Keywords

1 Introduction

Single hidden layer feedforward networks (SHLFNs) can act as universal approximators [1]. With the traditional training algorithms, such as backpropagation based algorithms, we need to estimate all the connection weights, including the input weights from the input layer to the hidden layer, and the output weights from the hidden layer to the output node. Training all the connection weights may have some problems, such as local minimum. Huang et al. [2] proposed the extreme learning machine concept, where the hidden nodes are generated randomly. Besides, they showed that SHLFNs with the ELM concept can act as universal approximators too. In [2, 3], Huang et al. developed the incremental ELM (I-ELM) [2] algorithm and the convex incremental ELM (CI-ELM) algorithm [3]. The mean square error (MSE) performances of these two algorithms are very well under the noiseless situation, where there is no node noise in the implementation.

DATA EXCERPT:
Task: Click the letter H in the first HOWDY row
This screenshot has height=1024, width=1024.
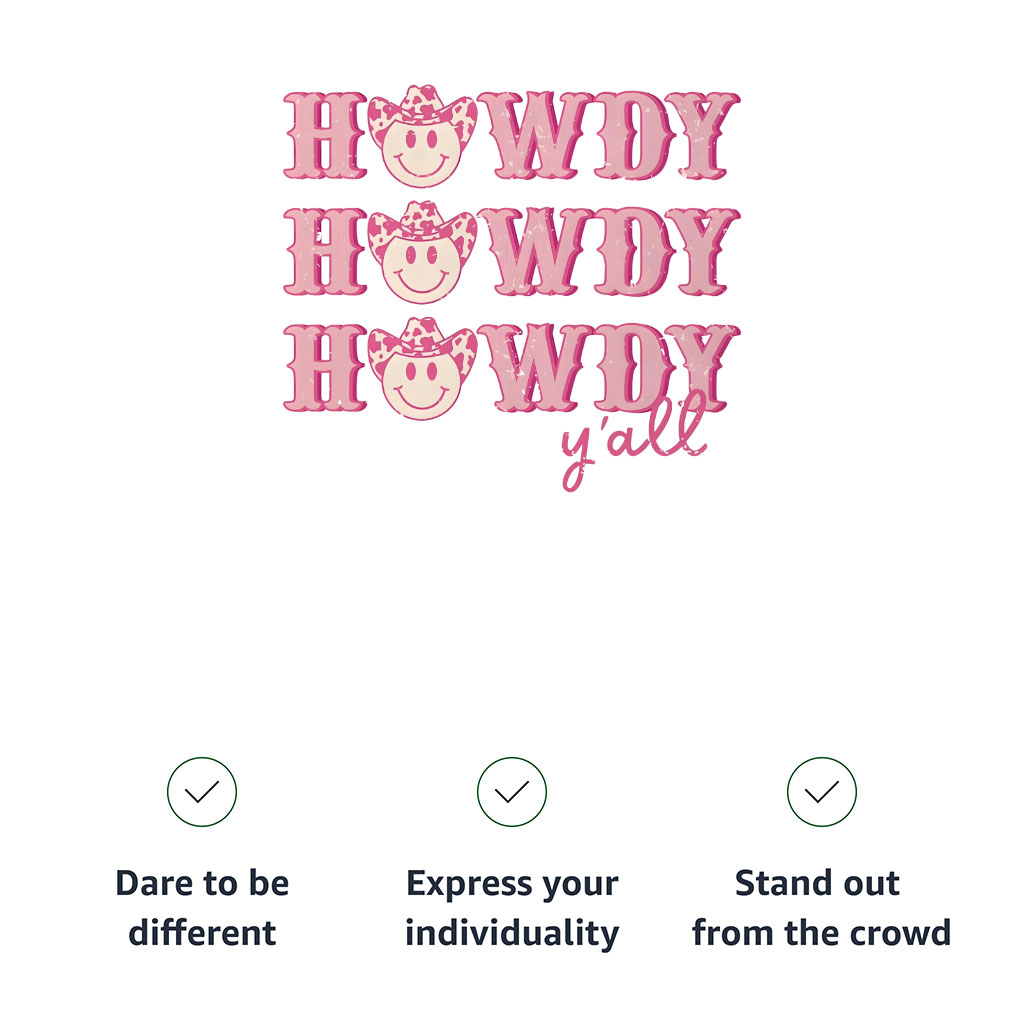Action: 325,136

PROBLEMS:
(a) According to the introduction on extreme learning machines, who proposed the extreme learning machine concept?
(b) List every abbreviation that the introduction on extreme learning machines defines in parentheses, together with its expansion.
(c) Carry on writing the introduction on extreme learning machines, beginning after its last sentence.

RESULTS OF THE TASKS:
(a) Huang et al.

(b)
- SHLFNs: single hidden layer feedforward networks
- I-ELM: incremental ELM
- CI-ELM: convex incremental ELM
- MSE: mean square error

(c)
In the implementation of neural networks, noise take place unavoidably [4]. When we use the finite precision technology to implement a trained network, multiplicative noise or additive noise would be introduced [5]. Also, when the implementation is at the nano-scale, transient noise may occur [6]. For traditional neural network models, some batch mode learning algorithms for trained neural networks under the imperfection situation were reported [8]. To the best of our knowledge, there are not many literatures related to the noise-resistant ELMs.

This paper considers the multiplicative node noise and the additive node noise as the imperfect conditions for the SHLFN model. We first derive the training set error expression of noisy SHLFNs. Afterwards, we develop two noise-resistant incremental ELM algorithms, namely noise-resistant I-ELM (NRI-ELM) and noise-resistant CI-ELM (NRCI-ELM). For the NRI-ELM algorithm, we keep all the previously trained weights unchanged, and we adjust the output weight of the newly inserted node. The noise-resistant performance of the NRI-ELM algorithm is better than that of I-ELM and CI-ELM. For the NRCI-ELM algorithm, we use a simple rule to update all the previously trained weights, and we estimate the output weight of the new node to maximize the reduction in the training set error of noisy SHLFNs. The noise-resistant ability of the NRCI-ELM algorithm is much better than that of I-ELM, CI-ELM, and NRI-ELM. In addition, we prove that in terms of the training set error of noisy SHLFNs, the NRCI-ELM algorithm and the NRCI-ELM algorithm converges.

The rest of this paper is organized as follows. Section 2 presents the background of the ELM concept and the node noise models. Section 3 derives the two proposed noise resistant incremental ELM algorithms. Section 4 presents the simulation result. Section 5 concludes the paper.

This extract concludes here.